# PASSAGEM APRESENTADA
⟨

IX. Na medida em que, por vezes, a sua cobrança não é possível, por insuficiência de bens dos devedores, ou por outros motivos comercialmente válidos e que impedem que, por exemplo, se interrompam simplesmente os serviços prestados aos clientes,

X. Comprometendo-se com isso a manutenção de clientes e, consequentemente, da atividade da empresa,

XI. Havendo ainda que considerar a presunção de verdade e boa-fé dos registos contabilísticos e fiscais das empresas, que, no caso dos créditos incobráveis, têm obrigatoriamente como pressuposto a prévia realização de um conjunto de diligências de cobrança, que, neste caso, a Recorrente, naturalmente, levou a cabo.

XII. Ora, considerando que o próprio Tribunal a quo admite: a) a insuficiência de bens da Recorrente; b) o grave prejuízo que a prestação de uma garantia lhe causaria, levando-a à insolvência; não compreende a Recorrente de que forma lhe poderá ser imputada responsabilidade na situação de insuficiência patrimonial.

XIII. Na verdade, conforme alegado pela Recorrente, a insuficiência patrimonial deve-se exclusivamente à evolução negativa da sua atividade, bem como ao elevadíssimo valor da garantia em causa, que tem origem numa alegada dívida que a mesma reputa de indevida e cuja legalidade se encontra atualmente a ser aferida.

XIV. Sendo certo que a Recorrente disponibilizou prontamente toda a documentação que não só permite aferir a sua insuficiência de bens como também analisar a evolução negativa da sua atividade e comprovar a inexistência de atos de dissipação patrimonial.

XV. Por outro lado, a Recorrente demonstrou que nunca poderia prever a necessidade de prestação de uma garantia de tão avultado valor, e que resulta de uma dívida cuja legalidade não se encontra sequer aferida.

XVI. Não colocando em causa o respeito que a sentença proferida pelo Tribunal recorrido nos merece, e que é muito, a verdade é que a Recorrente jamais poderá concordar com o sentido da mesma.

Senão vejamos,

XVII. Conforme expressamente referido, é assente na mais avisada doutrina que a responsabilidade do executado, prevista na parte final do número 4 deve entender-se em termos de dissipação dos bens com o intuito de diminuir a garantia dos credores e não mero nexo de causalidade desprovido de carga de censura ou simples má gestão dos seus bens.

XVIII. Ora, se é verdade que a insuficiência dos bens da aqui Recorrente não foi provocada por nenhuma dissipação dos bens do seu património, o que resulta em facto negativo, a verdade é que, conforme se referiu acima, no entender dos Autores supra citados, ob.cit., p. 428, “nesta matéria não se está perante uma situação de impossibilidade prática de prova, pois a prova do facto negativo que é a irresponsabilidade do executado pode ser efetuada através da prova dos factos positivos, por via da demonstração das reais causas de tal insuficiência ou inexistência de bens”.

⟩

# OBJETIVO DO EXERCÍCIO
Com base no parágrafo XIV do excerto, enumere, por favor, tudo o que a documentação disponibilizada pela Recorrente permite fazer.

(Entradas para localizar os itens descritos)
⟨

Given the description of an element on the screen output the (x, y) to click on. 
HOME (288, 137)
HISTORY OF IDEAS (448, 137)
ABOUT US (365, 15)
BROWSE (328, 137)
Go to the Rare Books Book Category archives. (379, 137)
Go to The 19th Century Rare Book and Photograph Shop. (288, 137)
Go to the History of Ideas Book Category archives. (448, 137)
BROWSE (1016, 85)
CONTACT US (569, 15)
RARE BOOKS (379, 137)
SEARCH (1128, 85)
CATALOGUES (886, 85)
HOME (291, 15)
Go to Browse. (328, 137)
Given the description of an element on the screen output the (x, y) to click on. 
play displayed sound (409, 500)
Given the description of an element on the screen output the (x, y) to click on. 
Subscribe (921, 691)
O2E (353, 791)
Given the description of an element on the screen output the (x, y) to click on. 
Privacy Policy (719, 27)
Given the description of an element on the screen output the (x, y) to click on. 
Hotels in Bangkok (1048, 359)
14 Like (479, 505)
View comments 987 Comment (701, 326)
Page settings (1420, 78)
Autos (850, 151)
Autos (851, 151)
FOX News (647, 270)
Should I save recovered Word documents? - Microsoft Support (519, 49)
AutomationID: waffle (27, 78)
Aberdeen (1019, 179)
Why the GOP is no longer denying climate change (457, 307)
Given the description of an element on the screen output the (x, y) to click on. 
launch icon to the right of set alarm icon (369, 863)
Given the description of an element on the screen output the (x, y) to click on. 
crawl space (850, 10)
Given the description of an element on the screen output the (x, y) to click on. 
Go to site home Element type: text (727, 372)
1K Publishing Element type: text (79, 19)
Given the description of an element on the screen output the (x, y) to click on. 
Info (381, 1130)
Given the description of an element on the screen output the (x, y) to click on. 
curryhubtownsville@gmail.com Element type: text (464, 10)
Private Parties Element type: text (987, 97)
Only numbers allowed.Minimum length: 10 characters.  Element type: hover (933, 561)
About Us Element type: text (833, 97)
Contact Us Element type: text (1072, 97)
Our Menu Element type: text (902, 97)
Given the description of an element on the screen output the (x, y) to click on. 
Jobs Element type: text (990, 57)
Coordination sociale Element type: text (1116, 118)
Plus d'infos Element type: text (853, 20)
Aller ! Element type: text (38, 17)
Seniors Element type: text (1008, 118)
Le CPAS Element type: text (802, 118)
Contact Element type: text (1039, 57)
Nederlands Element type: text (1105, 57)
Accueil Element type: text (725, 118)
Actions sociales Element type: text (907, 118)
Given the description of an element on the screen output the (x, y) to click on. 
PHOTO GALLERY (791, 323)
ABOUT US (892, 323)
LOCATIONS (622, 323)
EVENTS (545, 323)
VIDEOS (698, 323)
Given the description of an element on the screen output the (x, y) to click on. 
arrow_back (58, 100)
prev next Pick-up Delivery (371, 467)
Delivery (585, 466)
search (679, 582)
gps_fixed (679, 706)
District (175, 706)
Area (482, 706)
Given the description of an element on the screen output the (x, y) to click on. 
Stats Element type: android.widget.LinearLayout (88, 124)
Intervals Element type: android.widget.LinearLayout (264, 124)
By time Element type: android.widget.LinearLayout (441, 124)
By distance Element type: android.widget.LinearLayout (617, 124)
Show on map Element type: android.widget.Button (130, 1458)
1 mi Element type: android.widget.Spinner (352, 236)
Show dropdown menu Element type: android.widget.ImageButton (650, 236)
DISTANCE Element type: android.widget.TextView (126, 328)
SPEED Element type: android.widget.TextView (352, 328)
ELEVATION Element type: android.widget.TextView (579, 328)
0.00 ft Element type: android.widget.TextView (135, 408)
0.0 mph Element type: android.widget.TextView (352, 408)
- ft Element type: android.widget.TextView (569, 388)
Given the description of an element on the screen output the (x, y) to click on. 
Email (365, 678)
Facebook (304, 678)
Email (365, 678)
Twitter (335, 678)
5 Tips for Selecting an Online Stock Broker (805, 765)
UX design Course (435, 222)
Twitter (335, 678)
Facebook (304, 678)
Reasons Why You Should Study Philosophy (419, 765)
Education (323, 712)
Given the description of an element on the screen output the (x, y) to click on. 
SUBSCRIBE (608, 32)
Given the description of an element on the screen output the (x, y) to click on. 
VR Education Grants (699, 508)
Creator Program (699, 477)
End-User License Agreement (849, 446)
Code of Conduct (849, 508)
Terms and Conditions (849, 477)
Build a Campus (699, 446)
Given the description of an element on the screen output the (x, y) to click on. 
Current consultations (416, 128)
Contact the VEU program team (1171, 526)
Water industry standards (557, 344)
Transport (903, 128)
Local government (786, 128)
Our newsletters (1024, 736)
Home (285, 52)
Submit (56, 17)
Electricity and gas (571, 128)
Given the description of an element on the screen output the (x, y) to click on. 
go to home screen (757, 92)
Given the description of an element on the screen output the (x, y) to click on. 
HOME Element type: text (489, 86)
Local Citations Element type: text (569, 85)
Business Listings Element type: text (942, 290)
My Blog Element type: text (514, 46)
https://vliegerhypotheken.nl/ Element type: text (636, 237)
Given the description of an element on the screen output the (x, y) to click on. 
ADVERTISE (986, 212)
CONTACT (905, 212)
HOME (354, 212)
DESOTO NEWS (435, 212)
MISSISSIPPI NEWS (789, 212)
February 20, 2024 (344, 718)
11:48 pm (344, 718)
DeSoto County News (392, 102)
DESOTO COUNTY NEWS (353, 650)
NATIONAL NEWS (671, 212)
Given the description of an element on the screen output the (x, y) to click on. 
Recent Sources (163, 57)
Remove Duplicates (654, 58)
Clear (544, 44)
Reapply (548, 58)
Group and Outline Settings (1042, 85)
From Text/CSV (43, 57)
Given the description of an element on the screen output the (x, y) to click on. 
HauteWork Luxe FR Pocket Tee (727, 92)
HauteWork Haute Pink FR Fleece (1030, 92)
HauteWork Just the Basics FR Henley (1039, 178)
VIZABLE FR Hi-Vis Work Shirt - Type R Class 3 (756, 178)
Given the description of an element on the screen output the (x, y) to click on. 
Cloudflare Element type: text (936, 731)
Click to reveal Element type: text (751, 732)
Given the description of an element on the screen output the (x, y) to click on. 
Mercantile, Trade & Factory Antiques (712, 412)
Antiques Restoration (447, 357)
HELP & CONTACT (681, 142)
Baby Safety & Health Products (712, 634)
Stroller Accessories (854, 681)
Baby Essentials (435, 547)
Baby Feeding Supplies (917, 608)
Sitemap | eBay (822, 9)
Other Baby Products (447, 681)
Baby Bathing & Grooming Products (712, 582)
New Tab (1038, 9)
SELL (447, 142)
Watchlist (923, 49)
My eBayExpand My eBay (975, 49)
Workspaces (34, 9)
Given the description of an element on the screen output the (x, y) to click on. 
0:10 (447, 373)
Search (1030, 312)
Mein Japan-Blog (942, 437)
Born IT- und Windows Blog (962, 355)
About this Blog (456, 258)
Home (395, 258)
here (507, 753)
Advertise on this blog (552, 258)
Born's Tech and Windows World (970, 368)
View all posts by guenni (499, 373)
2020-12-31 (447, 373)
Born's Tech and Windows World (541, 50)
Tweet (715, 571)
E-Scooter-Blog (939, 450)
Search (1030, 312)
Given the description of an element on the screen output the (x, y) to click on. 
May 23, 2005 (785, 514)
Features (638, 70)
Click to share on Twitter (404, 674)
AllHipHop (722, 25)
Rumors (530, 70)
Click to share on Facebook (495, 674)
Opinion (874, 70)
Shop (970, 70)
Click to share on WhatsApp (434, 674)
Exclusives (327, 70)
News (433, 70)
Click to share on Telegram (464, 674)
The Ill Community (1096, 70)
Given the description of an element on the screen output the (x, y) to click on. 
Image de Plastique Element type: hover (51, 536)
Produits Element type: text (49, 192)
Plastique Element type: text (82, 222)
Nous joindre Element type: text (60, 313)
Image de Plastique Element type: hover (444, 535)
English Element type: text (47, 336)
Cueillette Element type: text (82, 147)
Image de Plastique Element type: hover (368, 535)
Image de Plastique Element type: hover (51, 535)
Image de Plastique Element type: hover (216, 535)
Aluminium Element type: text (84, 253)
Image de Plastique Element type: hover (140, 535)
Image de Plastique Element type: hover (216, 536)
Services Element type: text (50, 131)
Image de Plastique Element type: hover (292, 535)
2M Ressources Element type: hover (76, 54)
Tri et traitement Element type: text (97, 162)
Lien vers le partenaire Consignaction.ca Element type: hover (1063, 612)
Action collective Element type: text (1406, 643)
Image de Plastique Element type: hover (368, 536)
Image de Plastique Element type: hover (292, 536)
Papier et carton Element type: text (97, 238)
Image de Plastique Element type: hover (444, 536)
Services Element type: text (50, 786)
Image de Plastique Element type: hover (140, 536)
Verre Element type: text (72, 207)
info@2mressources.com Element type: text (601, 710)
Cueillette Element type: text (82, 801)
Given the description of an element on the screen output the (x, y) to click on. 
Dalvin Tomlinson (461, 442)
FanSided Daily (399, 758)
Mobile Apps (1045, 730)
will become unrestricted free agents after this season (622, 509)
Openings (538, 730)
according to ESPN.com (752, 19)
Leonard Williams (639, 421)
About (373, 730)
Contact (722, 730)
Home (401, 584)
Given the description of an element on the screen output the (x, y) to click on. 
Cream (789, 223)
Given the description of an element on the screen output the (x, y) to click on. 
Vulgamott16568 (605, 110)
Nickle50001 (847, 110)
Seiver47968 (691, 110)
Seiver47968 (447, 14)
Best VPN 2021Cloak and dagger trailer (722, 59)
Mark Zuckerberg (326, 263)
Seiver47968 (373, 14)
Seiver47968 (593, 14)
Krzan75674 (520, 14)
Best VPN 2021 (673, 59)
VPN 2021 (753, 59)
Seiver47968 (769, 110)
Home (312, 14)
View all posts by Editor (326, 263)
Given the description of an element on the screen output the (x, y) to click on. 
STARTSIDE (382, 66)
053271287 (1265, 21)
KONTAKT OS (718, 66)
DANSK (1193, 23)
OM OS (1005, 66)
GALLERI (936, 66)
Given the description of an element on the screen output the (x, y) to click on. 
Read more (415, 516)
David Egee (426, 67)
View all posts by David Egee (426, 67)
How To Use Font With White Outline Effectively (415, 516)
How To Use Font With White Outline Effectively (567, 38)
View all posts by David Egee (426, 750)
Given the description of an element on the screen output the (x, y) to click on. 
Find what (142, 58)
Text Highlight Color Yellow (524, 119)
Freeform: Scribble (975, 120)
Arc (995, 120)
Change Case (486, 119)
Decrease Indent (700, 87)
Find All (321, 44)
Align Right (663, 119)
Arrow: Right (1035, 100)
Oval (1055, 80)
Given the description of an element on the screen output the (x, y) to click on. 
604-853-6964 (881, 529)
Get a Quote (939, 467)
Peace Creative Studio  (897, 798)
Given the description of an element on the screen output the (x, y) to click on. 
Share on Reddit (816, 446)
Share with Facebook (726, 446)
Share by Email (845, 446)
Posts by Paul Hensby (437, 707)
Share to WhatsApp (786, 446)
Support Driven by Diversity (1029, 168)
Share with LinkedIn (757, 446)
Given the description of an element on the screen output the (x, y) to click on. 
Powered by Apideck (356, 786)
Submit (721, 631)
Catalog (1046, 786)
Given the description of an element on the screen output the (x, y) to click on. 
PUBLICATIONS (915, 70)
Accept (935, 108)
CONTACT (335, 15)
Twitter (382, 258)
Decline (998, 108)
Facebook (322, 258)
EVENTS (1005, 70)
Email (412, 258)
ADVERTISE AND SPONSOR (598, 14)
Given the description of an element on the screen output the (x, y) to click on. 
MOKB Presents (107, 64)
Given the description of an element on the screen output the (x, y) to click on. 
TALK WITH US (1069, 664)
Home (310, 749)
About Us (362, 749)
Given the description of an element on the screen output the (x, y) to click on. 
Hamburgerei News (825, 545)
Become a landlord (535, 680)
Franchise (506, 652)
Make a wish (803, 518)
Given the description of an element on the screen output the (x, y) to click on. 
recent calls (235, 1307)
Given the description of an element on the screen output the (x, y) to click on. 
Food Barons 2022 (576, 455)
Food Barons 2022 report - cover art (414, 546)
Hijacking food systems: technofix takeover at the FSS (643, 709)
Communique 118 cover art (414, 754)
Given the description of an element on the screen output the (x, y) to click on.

⟩

# O RESULTADO
- Aferir a insuficiência de bens da Recorrente
- Analisar a evolução negativa da sua atividade
- Comprovar a inexistência de atos de dissipação patrimonial